Description of the picture:
Pond with water lilies – Claude Monet. Oil on Canvas, 90.5 x 89.7 cm
This is a work in style ""impressionism"" refers to the late work of the artist. In 1883, Claude Monet acquired a house in the town of Giverny in Northern Normandy. Having bought a neighboring piece of land, the artist created in his place a picturesque garden with flowers, exotic trees, a pond with water lilies and a Japanese-style bridge. In this shady mysterious corner, Monet wrote a series of paintings with water lilies for 30 years.

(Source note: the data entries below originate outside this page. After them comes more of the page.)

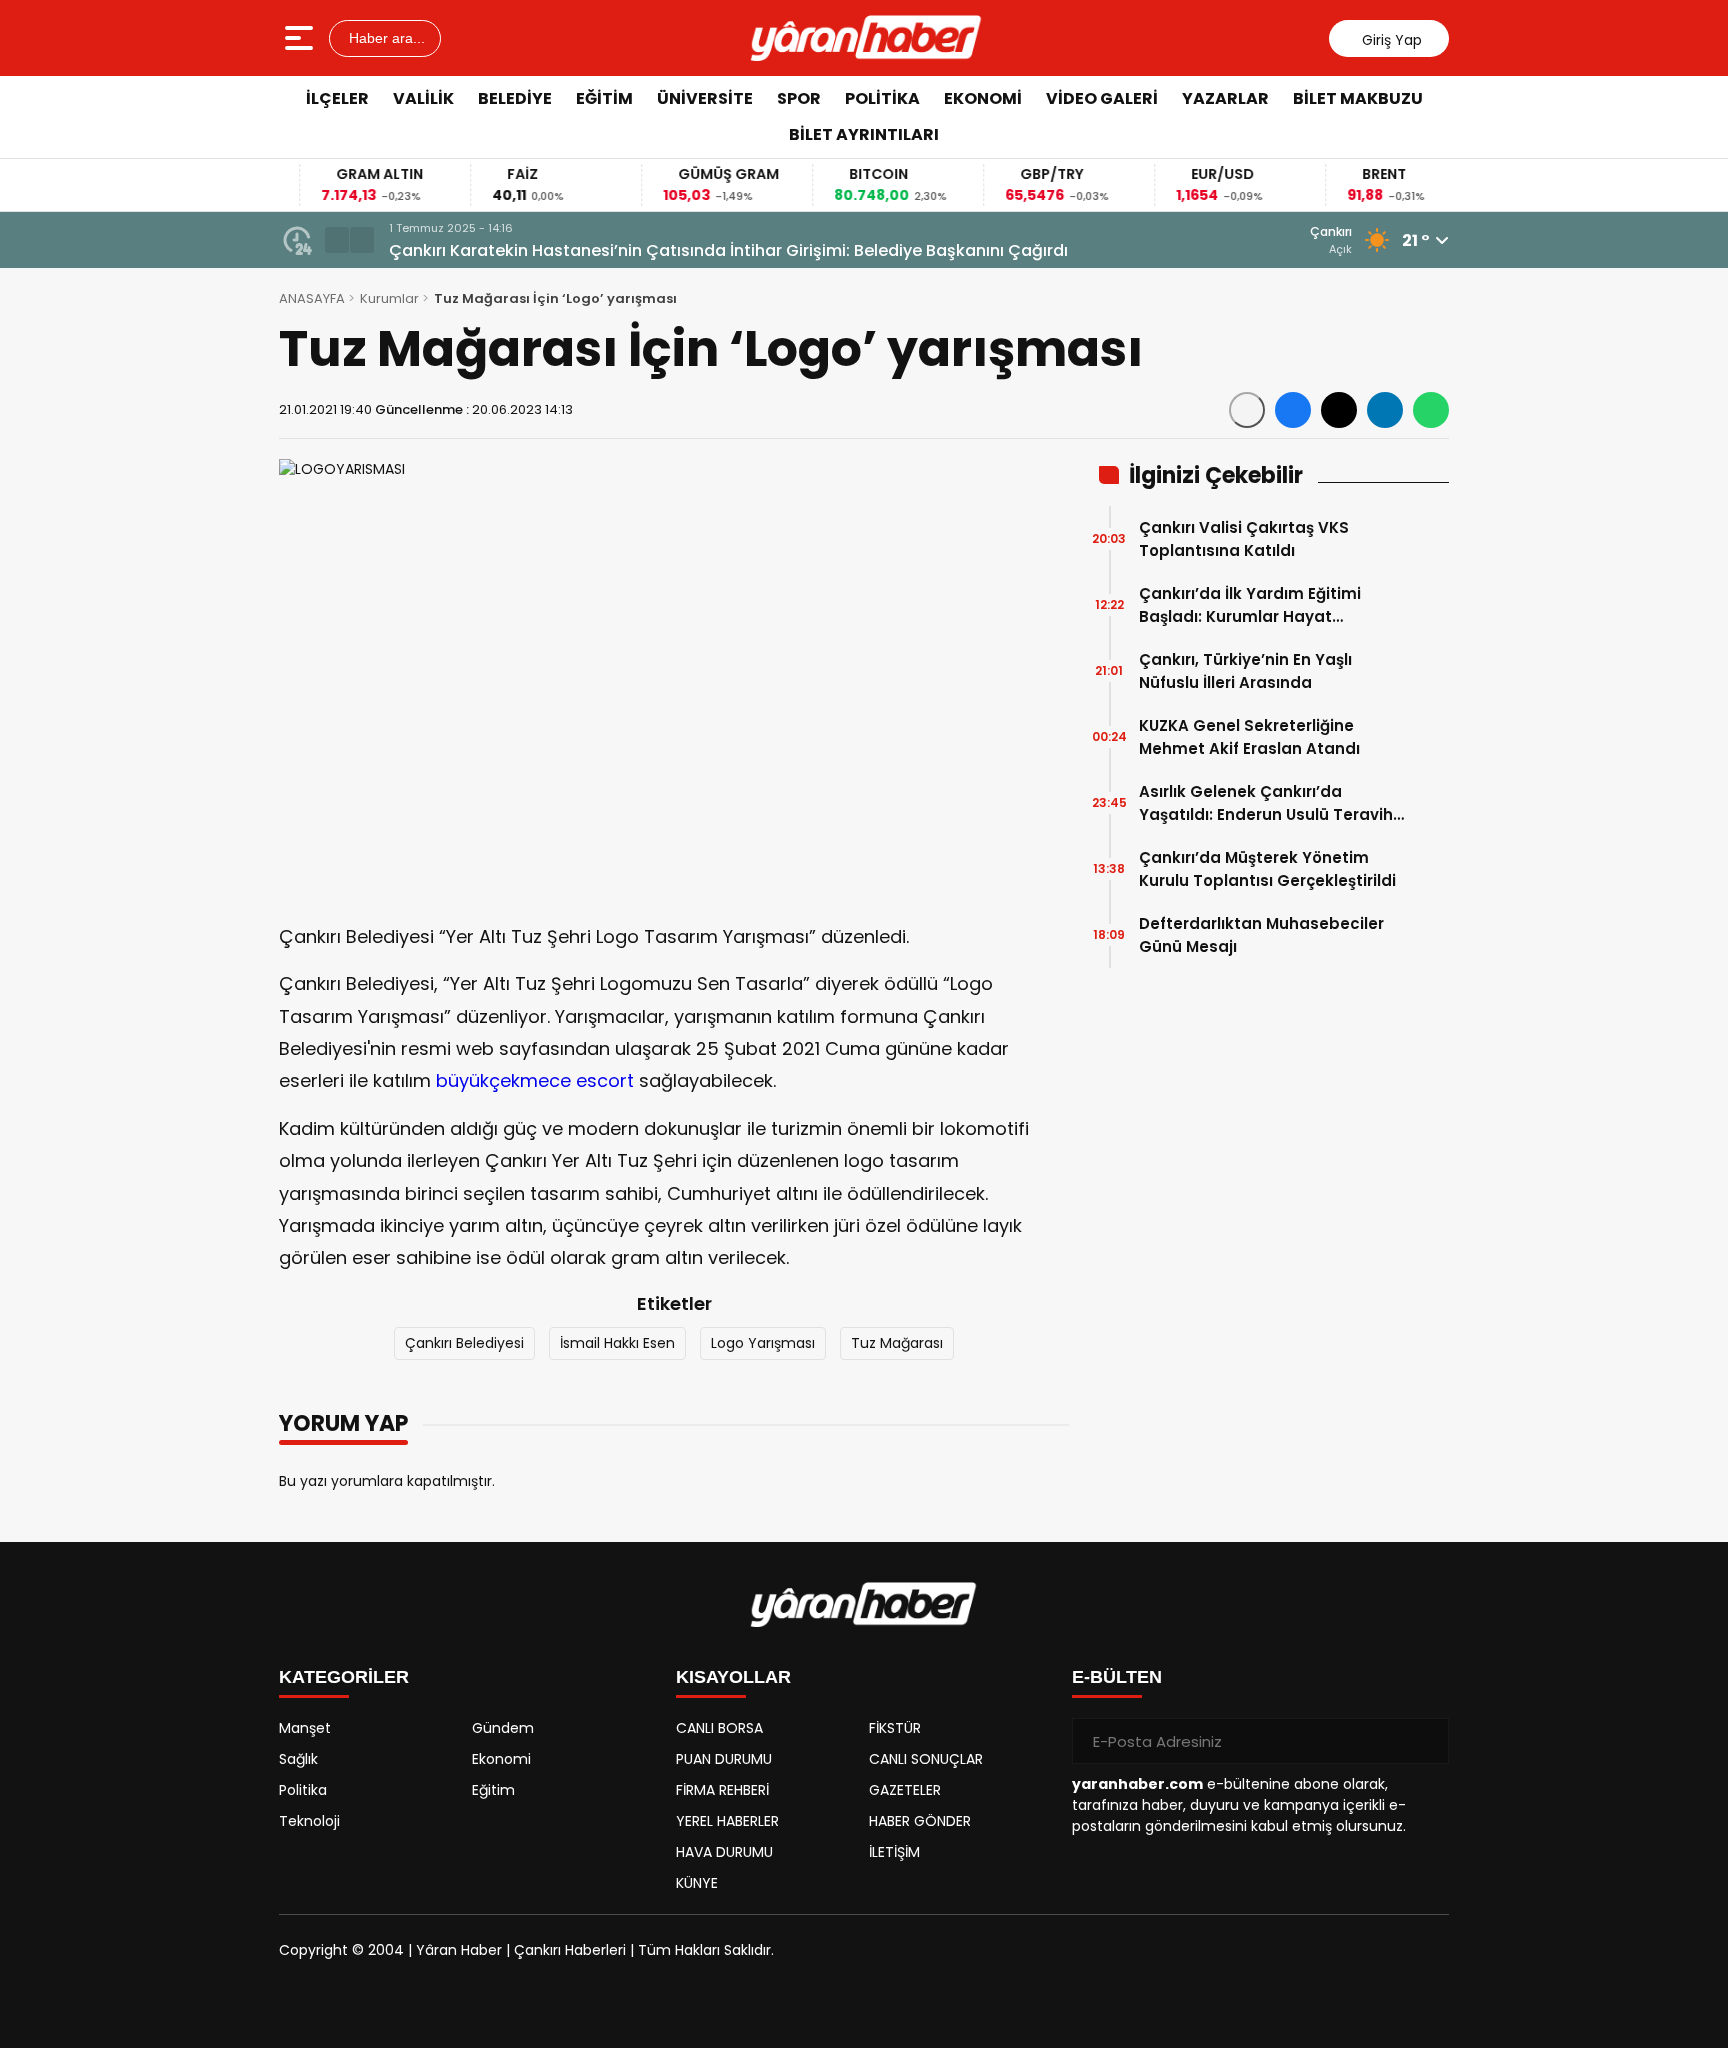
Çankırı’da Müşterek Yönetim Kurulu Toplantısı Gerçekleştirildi (1267, 869)
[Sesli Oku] (1247, 410)
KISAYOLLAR (733, 1677)
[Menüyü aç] (301, 38)
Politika (882, 98)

Thanks to the successful exhibition of Monet’s works, organized by the patron of the Impressionists Paul Durant-Ruel in Paris in 1909, the artist’s paintings from this series quickly sold out. Including Americans, who showed great interest in the Impressionists.

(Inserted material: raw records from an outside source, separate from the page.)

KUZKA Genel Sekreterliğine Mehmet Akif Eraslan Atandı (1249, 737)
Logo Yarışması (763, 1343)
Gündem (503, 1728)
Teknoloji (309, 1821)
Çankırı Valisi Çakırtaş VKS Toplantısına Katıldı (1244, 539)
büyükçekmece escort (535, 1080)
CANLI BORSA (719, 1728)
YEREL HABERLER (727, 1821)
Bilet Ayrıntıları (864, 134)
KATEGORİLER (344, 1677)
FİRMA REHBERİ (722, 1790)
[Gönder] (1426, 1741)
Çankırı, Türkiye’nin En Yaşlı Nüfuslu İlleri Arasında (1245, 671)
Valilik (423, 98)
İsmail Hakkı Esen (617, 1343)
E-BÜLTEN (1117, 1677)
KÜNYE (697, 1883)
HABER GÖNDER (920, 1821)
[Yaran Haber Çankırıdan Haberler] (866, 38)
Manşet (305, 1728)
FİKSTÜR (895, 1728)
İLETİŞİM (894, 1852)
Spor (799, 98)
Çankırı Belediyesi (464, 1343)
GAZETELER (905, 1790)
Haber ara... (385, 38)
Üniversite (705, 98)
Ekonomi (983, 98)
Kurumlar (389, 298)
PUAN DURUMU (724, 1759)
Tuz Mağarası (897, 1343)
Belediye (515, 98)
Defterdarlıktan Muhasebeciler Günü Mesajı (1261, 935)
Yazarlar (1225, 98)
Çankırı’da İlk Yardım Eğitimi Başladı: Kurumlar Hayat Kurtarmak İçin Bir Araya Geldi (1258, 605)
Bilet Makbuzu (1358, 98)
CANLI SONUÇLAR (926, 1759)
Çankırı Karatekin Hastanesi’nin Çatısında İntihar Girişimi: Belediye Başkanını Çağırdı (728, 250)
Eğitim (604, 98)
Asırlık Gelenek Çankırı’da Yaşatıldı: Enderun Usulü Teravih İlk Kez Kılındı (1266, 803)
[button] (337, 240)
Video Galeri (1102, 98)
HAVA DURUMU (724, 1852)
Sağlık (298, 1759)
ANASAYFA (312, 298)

Claude Monet preferred to draw from life, tracking the play of sunlight on the smooth surface of the pond. He could write the same look in different weather and time conditions, tracking the emotional reaction to nature. Therefore, he often worked on several subjects at once. So, he has a whole series of paintings with a pond and a Japanese bridge, written in a different manner.
Monet applied large strokes to the canvas. He used clean paints, mixing them on the canvas.

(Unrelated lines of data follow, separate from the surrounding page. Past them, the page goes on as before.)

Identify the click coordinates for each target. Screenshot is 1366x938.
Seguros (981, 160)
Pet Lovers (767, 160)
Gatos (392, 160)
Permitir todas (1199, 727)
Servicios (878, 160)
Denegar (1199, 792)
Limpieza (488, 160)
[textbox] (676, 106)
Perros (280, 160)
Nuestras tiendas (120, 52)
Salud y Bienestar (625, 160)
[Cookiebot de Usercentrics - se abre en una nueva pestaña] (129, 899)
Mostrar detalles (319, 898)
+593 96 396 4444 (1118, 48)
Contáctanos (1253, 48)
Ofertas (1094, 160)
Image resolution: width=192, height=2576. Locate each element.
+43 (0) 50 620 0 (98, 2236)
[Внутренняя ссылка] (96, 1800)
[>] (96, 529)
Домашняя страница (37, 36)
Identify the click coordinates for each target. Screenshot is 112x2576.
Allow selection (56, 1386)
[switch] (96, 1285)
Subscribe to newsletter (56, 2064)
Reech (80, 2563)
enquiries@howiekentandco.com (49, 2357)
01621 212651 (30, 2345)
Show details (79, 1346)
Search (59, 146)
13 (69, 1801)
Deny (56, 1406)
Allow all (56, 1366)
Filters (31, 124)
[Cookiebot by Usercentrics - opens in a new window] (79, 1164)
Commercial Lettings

The picture is painted in blue and green and makes a pacifying impression. This palette is diluted with white-pink blotches of water lilies on the water. The picture is built on the contrast of light and shadow. The artist uses many shades of green, blue, yellow.
In the foreground we see the overgrown expanse of the pond. The sedge and trees that grow on the shore are reflected in the water. They are visible in the background. An elegant Hokusai-style bridge visually divides the canvas into two parts. At its bottom, a reflex from water is reflected. He is in the shade, and lit by the sun at the same time. The bridge recalls the presence of man in this idyllic picture. I want to walk along it, stand in the middle and enjoy the view.
The water surface creates a perspective, diverting the look to the background. Thick trees create the depth there. Also, the pond and thickets of water lilies give a horizontal feeling, which repeats the arc of the bridge. And trees with grass push space upwards with their vertical lines. This contrast is repeated in the reflection on the water – between large blocks of horizontal water lilies, the artist writes with small vertical strokes the reflection of trees and grass in the water. Thanks to this technique, the picture feels spacious, and there is a feeling of air, despite its small size.
Numerous water lilies are depicted in white, pink, and blue strokes. They bring a sense of life to the picture. The artist managed to convey a sense of peace and silence. Looking at the canvas, you hear birds chirping and buzzing bugs. Feel the light breeze and the warmth of the sun. The picture leaves the effect of full presence. The world in the absence of man lives his fulfilled life.
This painting is stored in the Art Museum of Princeton University. Her museum was donated by the heirs of the long-time trustee of the school, William Church Osborne in 1972."